Chiesa della Madonna della Libera
Fu fatta costruire nel 1680 dalla famiglia aquilana dei Vittori, come si legge nell'iscrizione posta sulla sinistra dell'ingresso. L'edificio, molto semplice nella facciata e nell'architettura, conserva all'interno un altare in marmo sormontato da un dipinto raffigurante la Madonna della Libera. Tale culto, particolarmente sentito dai cittadini della vicina Pratola Peligna, richiamava in quel luogo ogni anno molti pellegrini pettoranesi, per i quali si pensò di far costruire questo piccolo santuario.
Chiesa di S. Nicola
Si tratta di una delle più antiche chiese pettoranesi: una prima attestazione si trova in un documento pontificio di Pasquale II del 1112, confermata dai successivi documenti papali del XII secolo. Secondo la tradizione locale sarebbe stata costruita sulle fondamenta di un tempio pagano, del quale però non esistono prove certe.

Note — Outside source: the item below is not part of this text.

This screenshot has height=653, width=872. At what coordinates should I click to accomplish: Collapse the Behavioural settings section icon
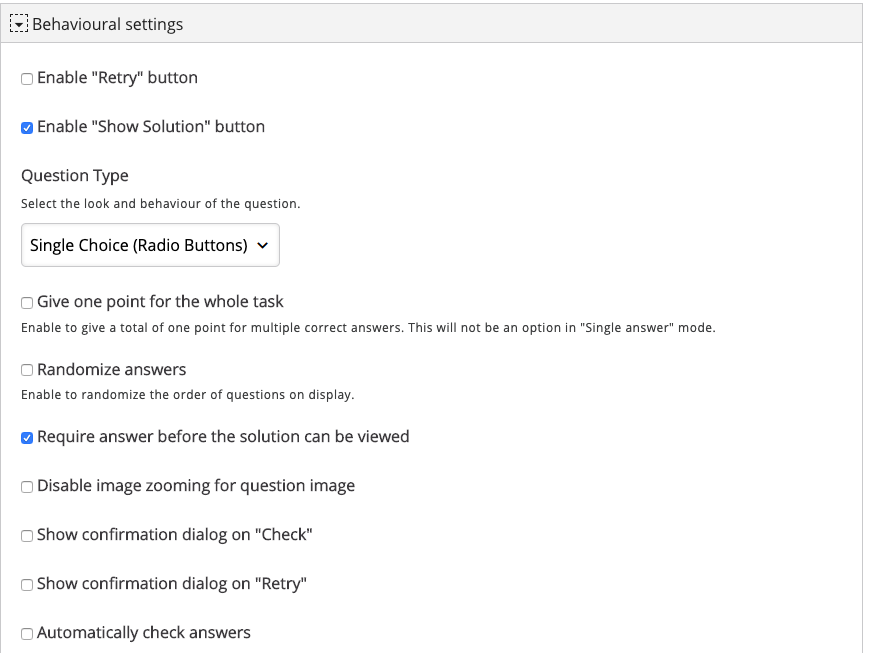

Si presenta come una tipica chiesetta rurale, con interno molto semplice; un'iscrizione del XII-XIII secolo sull'architrave della facciata appartiene alle fasi più antiche dell'edificio, assai rimaneggiato nel corso dei secoli, soprattutto in seguito al terremoto del 1706.
Chiesa di San Giovanni
La più antica attestazione si trova in un documento di Lucio III del 1183 e in uno successivo di Clemente III del 1188. L'edificio attuale, semplice e modesto nelle proporzioni, non conserva nulla di quello originario che nei documenti del XVIII secolo risulta adibito a magazzino; sulla facciata, scolpita sull'architrave del portale, una iscrizione riporta la data "Die 16 iunii 1536", da riferire ad una delle ristrutturazioni operate sull'edificio.
L'interno, a pianta irregolare, è stato completamente ristrutturato di recente; si conserva una bella acquasantiera in pietra.
Chiesa di Sant'Antonio
Secondo lo storico locale Pietro De Stephanis la chiesa doveva essere inizialmente dedicata a S. Maria della Vittoria. Annesso all'edificio sacro era un ospedale per il ricovero dei poveri e dei pellegrini (xenodochio), che nel 1719 fu dichiarato luogo profano e quindi chiuso dal vescovo Francesco Onofrio, come ricorda un'iscrizione ancora visibile sulla porta dell'originaria sacrestia.
L'architettura del complesso ha subito radicali mutamenti nel corso dei secoli; in particolare la chiesa non mostra nulla dell'edificio originario, essendo stata completamente ristrutturata nel 1949.